CCTV Survey in Hedon
Hedon's 28% Victorian and 14% Edwardian housing stock relies on combined sewerage — where foul and surface water flow through the same pipe, increasing blockage risk during wet weather. Yorkshire Water supplies soft, slightly acidic water to Hedon, which accelerates corrosion of copper fittings and lead joints common in older properties across HU12, HU13, HU14, and HU15. A pre-purchase CCTV survey reveals hidden decay, scale, and root damage before you inherit costly repairs.
CCTV drain survey in Hedon reveals corrosion (from soft water), root ingress, and combined sewer blockage risk. Hedon's Victorian properties benefit most from pre-purchase surveys; costs typically range from £150–£300 depending on pipe run. Results guide remediation budgets and negotiation.
Drainage in Hedon — what local engineers know
Hedon sits within Kingston upon Hull, City of (the unitary authority) and Yorkshire Water's regional boundary. Combined sewerage infrastructure is standard throughout Hedon's older neighbourhoods; private drains connect to shared public sewers managed by the council. Yorkshire Water's soft-water supply (approximately 60mg/L total hardness) reduces limescale but creates a more corrosive environment for aged copper and lead pipework. Pre-purchase surveys in Hedon are particularly valuable because many period properties predate modern drainage standards.

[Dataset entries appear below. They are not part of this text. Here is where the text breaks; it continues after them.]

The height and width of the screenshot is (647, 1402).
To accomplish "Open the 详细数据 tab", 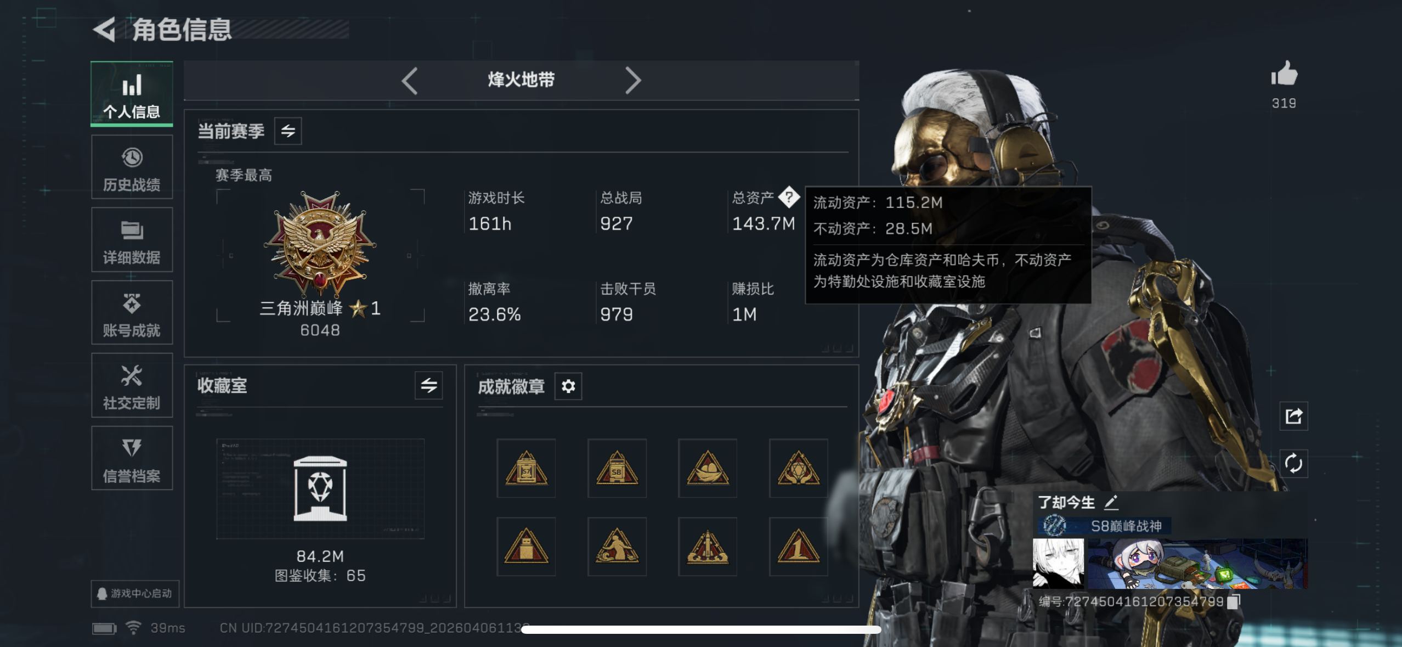I will click(132, 240).
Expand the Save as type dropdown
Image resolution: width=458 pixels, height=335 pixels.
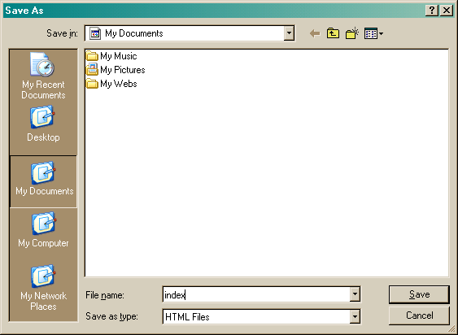[x=355, y=316]
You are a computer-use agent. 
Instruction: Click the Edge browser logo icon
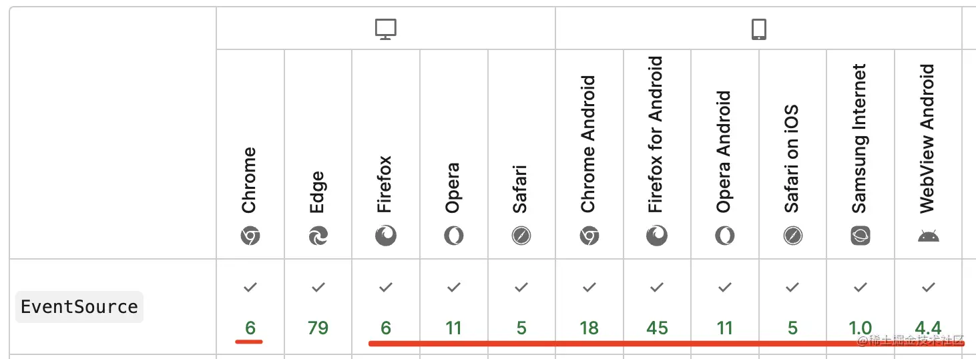(x=318, y=236)
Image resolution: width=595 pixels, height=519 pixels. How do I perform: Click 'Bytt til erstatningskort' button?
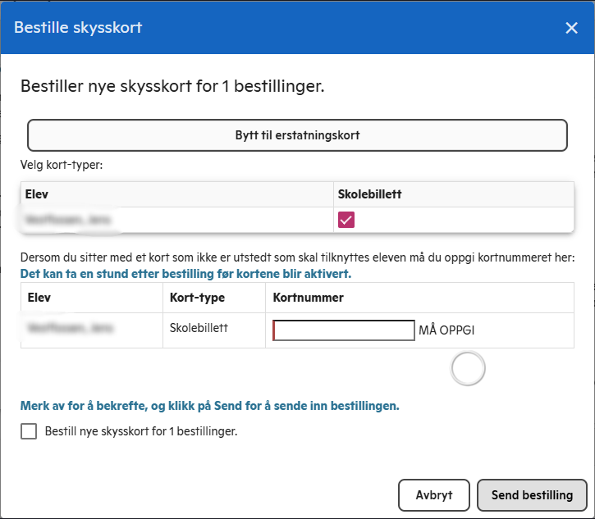pos(297,135)
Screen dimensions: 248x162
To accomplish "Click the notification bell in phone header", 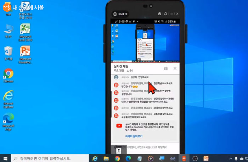I will 165,14.
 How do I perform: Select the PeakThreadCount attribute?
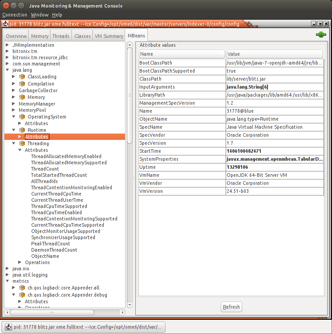pos(50,244)
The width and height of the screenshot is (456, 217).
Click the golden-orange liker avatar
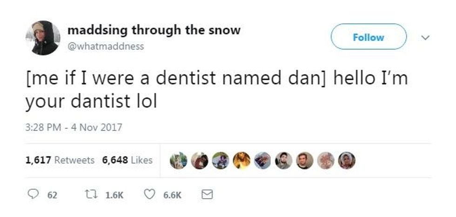(x=241, y=160)
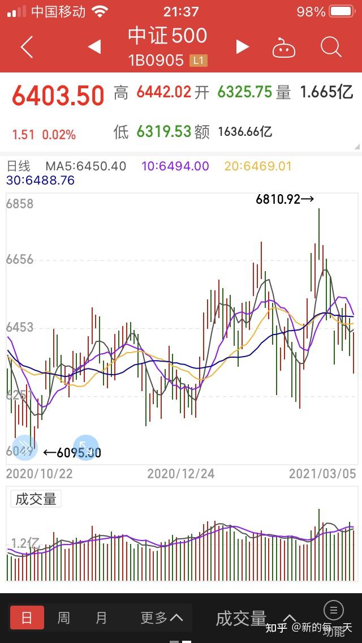This screenshot has height=643, width=362.
Task: Expand quote details via corner triangle
Action: click(357, 147)
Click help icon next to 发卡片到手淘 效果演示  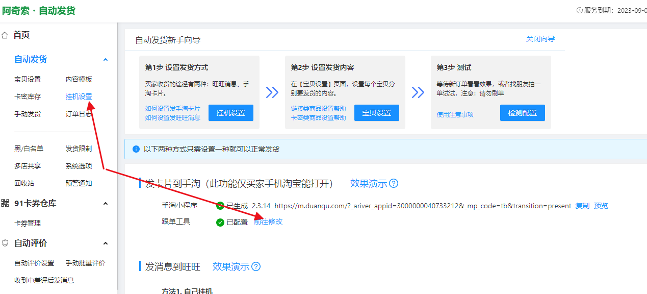[394, 184]
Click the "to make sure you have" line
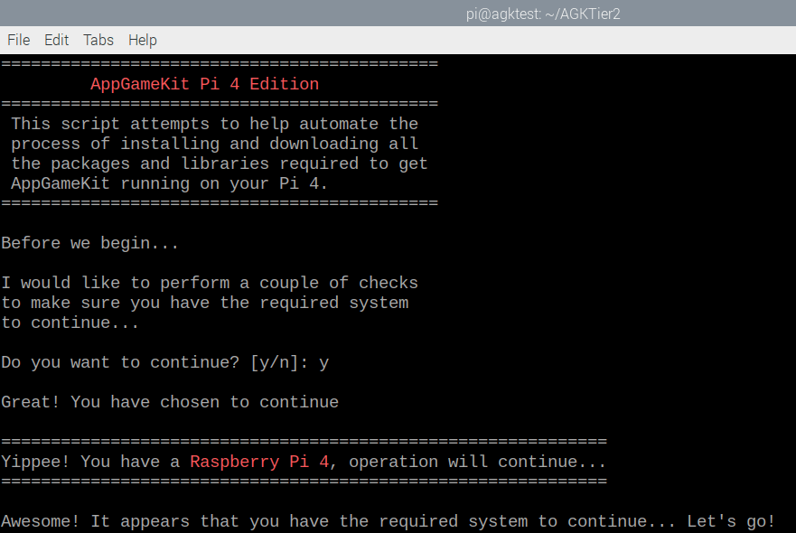This screenshot has height=533, width=796. click(204, 303)
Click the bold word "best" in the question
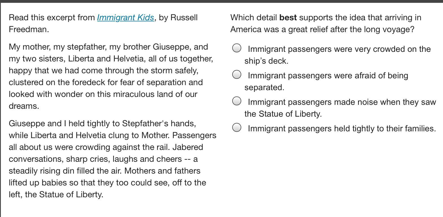The height and width of the screenshot is (217, 443). pos(288,17)

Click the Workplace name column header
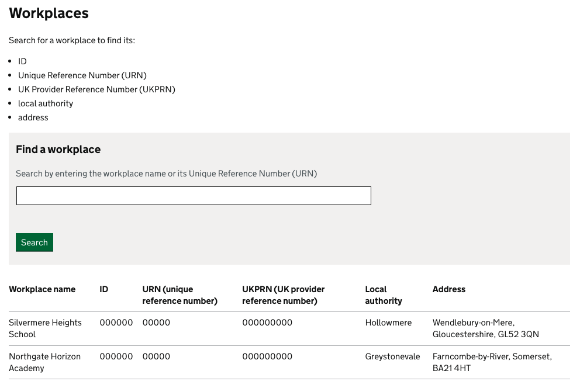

- Soft water supply reduces limescale, but slightly acidic pH can accelerate corrosion of copper fittings and lead joints in older Hedon properties
- Combined sewerage infrastructure — common in older parts of Hedon — means foul and surface water share the same pipe, increasing surcharge risk during heavy rainfall
- Large Victorian and Edwardian housing stock in Hedon means clay soil pipes and brick-built inspection chambers are common — CCTV surveys frequently reveal root ingress and joint displacement
- Coastal salt-laden air in Hedon accelerates corrosion of external soil stacks, pipe brackets and galvanised fittings on exposed elevations
What happens when you call us in Hedon
- 1 Immediate dispatch. We find the nearest available engineer covering HU12/HU13 and confirm the ETA before the call ends.
- 2 On-site diagnosis — no guessing. The engineer inspects using our high-definition camera system and quotes a fixed price before work starts.
- 3 Job complete, report issued. You receive a written completion report. All work is guaranteed — same fault returns within the guarantee period, we come back free.
Who's responsible for drains in Hedon?
In Hedon, responsibility for a blocked or damaged drain depends on where the fault sits. As a homeowner you are responsible for the drains within your property boundary that serve only your home. Since the 2011 private sewer transfer, Yorkshire Water is responsible for shared sewers and lateral drains beyond your boundary — even where they run under private land. Road gullies and highway drainage are maintained by Kingston upon Hull, City of.
This matters because it determines who pays. If our engineer's CCTV inspection shows the fault is in a shared sewer, we'll tell you — and you can report it to Yorkshire Water rather than paying for the repair yourself. The combined sewer layout that dominates Hedon affects where these boundaries typically fall, and our local engineers know the HU12, HU13, HU14 networks well enough to identify ownership quickly.
CCTV Survey prices in Hedon
Every Hedon job is quoted as a fixed price before work starts — what we quote is what you pay, with no call-out fee for providing the quote. However, the final price depends on access (an external inspection chamber is quicker than internal-only access), the pipe material and condition — significant in Hedon, where around 28% of homes are Victorian and often run on original clay pipework — and how established the blockage or fault is. Request your free quote and we'll confirm the price and your engineer's ETA in the callback.
In summary, CCTV Survey in Hedon is backed by a 12-month workmanship guarantee. Furthermore, every job includes a written completion report. Consequently, you have full documentation if the same fault recurs.